Что касается виновника — говорят, что видели человека, бросившего тот боевой артефакт в кофейню. Более того, есть свидетели, найденные дознавателями Тайной канцелярии, что утверждают, будто его сразу же скрутили и потащили куда-то в проулок какие-то неприметные господа. Но в той неразберихе никто не сумел запомнить ни самого бомбиста, ни тех, кто его повязал.

Светлана развела руками.

— Предположений высказывают много — и что это происки анархистов, решивших уничтожить представителя правящего рода, и что это месть родственников графа Беркли тебе, и что это дело рук Владимира, решившего убрать соперника в борьбе за трон.

— А что думаешь ты? — резко спросил я. Убедившись, что девушка отличается не только миловидностью, но и острым умом, я хотел узнать, какая из версий ей кажется более вероятной.

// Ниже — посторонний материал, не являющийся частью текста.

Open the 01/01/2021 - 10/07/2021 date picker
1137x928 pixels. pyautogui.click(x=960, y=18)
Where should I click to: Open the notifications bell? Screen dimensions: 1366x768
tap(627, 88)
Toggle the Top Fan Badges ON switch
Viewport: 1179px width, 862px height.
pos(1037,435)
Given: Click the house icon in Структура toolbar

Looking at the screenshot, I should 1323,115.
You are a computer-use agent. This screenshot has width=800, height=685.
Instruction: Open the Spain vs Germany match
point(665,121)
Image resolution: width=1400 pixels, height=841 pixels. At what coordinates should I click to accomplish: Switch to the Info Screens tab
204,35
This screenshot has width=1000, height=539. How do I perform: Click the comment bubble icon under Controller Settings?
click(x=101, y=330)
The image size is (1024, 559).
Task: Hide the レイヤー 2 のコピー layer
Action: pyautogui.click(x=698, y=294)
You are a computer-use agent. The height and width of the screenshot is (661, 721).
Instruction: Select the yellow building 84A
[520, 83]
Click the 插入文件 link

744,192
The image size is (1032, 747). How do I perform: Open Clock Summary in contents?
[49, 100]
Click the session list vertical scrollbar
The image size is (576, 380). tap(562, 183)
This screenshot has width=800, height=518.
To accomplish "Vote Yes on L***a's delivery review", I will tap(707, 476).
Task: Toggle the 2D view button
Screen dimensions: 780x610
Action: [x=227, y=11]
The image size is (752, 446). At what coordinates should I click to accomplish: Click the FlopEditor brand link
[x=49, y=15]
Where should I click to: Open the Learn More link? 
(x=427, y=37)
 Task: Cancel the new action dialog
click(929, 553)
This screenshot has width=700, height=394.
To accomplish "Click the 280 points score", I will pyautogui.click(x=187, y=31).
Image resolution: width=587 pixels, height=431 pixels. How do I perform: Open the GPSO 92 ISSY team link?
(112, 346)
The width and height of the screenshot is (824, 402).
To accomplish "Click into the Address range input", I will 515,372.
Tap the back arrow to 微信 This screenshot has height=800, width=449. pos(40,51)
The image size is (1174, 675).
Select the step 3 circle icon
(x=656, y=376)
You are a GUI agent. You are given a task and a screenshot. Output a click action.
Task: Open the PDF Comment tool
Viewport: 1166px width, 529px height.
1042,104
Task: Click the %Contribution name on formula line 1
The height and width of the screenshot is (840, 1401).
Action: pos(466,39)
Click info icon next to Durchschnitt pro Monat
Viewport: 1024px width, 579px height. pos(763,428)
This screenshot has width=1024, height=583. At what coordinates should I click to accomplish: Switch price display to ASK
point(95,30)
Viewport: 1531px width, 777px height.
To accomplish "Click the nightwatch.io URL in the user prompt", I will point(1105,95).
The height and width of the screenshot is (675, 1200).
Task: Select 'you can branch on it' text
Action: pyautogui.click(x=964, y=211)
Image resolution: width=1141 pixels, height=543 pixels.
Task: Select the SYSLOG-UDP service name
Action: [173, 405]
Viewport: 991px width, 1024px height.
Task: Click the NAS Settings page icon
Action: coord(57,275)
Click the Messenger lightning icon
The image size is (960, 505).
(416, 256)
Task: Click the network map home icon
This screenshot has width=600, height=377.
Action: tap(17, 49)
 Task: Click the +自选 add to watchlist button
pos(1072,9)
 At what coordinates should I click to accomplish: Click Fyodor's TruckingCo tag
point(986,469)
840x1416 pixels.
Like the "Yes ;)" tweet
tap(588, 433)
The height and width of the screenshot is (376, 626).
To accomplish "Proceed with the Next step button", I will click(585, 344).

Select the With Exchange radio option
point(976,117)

Она задумчиво покачала головой.

— Слишком мало нам известно, чтобы делать выводы. То, что взрыв произошел именно в тот день, когда там был ты — не простая случайность, это несомненно. Если бы ты решил посетить эту кофейню инкогнито, отправившись на менее приметном экипаже, не окружённом несколькими десятками гвардейцев — можно было бы вычислить, кто знал об этом, кто мог организовать покушение… А так — пол Петербурга могли видеть, как ты едешь по городу, проследить за вами было несложно. Одно могу сказать определенно — я не думаю, что это был Владимир…

Я изумленно глянул на неё. Сам-то я считал, что это наиболее вероятная версия. Да и допустить саму мысль, что, кроме наследника, я обзавелся ещё одним безжалостным врагом, было страшно.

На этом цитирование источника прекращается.